The Mean Squared Error (MSE) is used as the loss function. The MSE is defined as follows:
MSE = 1/N * sum((y - y_pred)^2)
The neural network is implemented with the following structure:
- Input layer: 2 neurons
- 1st Hidden layer: 4 neurons
- 2nd Hidden layer: 4 neurons
- Output layer: 1 neuron
The backpropagation algorithm is used to train the neural network. The backpropagation algorithm is implemented as follows:
- Forward pass
- Calculate the output of each layer.
- Backward pass
- Calculate the gradient of the loss function with respect to the output of each layer.
- Update the weights of each layer using the gradient descent algorithm.
parameters:
- epochs: 100000
- learning rate: 0.1
- hidden unit size: 16
Learning Curve / Accuracy Curve:
parameters:
- epochs: 100000
- learning rate: 0.1
Training linear dataset with learning rate 0.1, 0.01, 0.001:
We can see that the learning rate affects the convergence speed of the neural network. A higher learning rate leads to faster convergence, but it may also lead to overshooting.
Training XOR dataset with learning rate 0.1, 0.01, 0.001:
For the XOR dataset, the 0.01 and 0.001 learning rates are too small, and the neural network cannot converge until 500,000 or doesn't converge at all. The 0.1 learning rate achieves the best performance.
Different number of hidden units
Training linear dataset with number of hidden units 16, 32, 64:
We can see that the number of hidden units affects the capacity of the neural network. A higher number of hidden units leads to higher capacity, which allows the network to learn more complex patterns. However, a higher number of hidden units may also leads to overfitting. But in this case, there's no overfitting, as we have the same training/testing dataset. Hence, the higher number of hidden units converges faster.
Training XOR dataset with number of hidden units 16, 32, 64:
We can see that for hidden units = 16, the network converges much slower than hidden units = 32, 64. The network with hidden units = 64 converges the fastest.
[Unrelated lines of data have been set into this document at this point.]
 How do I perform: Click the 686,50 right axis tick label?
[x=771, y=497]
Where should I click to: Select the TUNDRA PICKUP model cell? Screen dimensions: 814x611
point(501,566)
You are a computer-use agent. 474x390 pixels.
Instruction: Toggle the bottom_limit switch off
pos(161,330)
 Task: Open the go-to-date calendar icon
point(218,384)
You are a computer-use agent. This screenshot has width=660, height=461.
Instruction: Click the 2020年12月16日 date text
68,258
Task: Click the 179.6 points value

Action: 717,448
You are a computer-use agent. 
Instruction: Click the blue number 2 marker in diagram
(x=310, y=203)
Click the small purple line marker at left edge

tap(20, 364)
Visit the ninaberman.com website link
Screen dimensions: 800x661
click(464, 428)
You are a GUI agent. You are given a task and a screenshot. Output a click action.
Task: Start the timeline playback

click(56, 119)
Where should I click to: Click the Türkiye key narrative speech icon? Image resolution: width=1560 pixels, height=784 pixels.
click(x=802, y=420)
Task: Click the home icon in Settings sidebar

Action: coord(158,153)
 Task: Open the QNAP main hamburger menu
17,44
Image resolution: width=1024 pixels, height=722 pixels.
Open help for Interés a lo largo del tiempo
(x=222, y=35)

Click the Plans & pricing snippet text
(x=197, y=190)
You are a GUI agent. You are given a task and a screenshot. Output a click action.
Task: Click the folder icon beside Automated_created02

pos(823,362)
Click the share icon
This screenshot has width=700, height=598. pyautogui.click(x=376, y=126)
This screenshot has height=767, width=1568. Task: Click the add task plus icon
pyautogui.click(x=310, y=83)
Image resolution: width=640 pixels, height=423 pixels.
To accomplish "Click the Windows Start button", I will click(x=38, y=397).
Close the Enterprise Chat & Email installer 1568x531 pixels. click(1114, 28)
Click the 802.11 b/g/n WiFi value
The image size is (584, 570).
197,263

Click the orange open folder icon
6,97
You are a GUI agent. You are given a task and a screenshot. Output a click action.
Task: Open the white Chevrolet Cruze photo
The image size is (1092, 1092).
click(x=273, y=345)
Training linear dataset without activation function:
We can see that without the activation function, the neural network is still able to classify the linear dataset pretty well.
Training XOR dataset without activation function:
We can see that without the activation function, the neural network is unable to classify the XOR dataset.
I implemented the Momentum optimizer.
Training linear dataset with Momentum optimizers: The learning curve shows that the momentum updates the weights faster than the normal gradient descent. The accuracy curve shows that the momentum optimizer converges faster than the normal gradient descent.
Training XOR dataset with Momentum optimizers: Same for the XOR dataset, the momentum optimizer converges faster than the normal gradient descent.
I implemented the Sigmoid
, ReLU
, and tanh
activation functions.
The model with ReLU activation function converges the fastest on linear dataset
Training linear dataset with different activation functions:
The different activation functions seem to not affect the model convergence speed too much on the linear dataset.
Training XOR dataset with different activation functions:
For the XOR dataset, the ReLU activation function converges fastest, while tanh being second, and sigmoid being the last.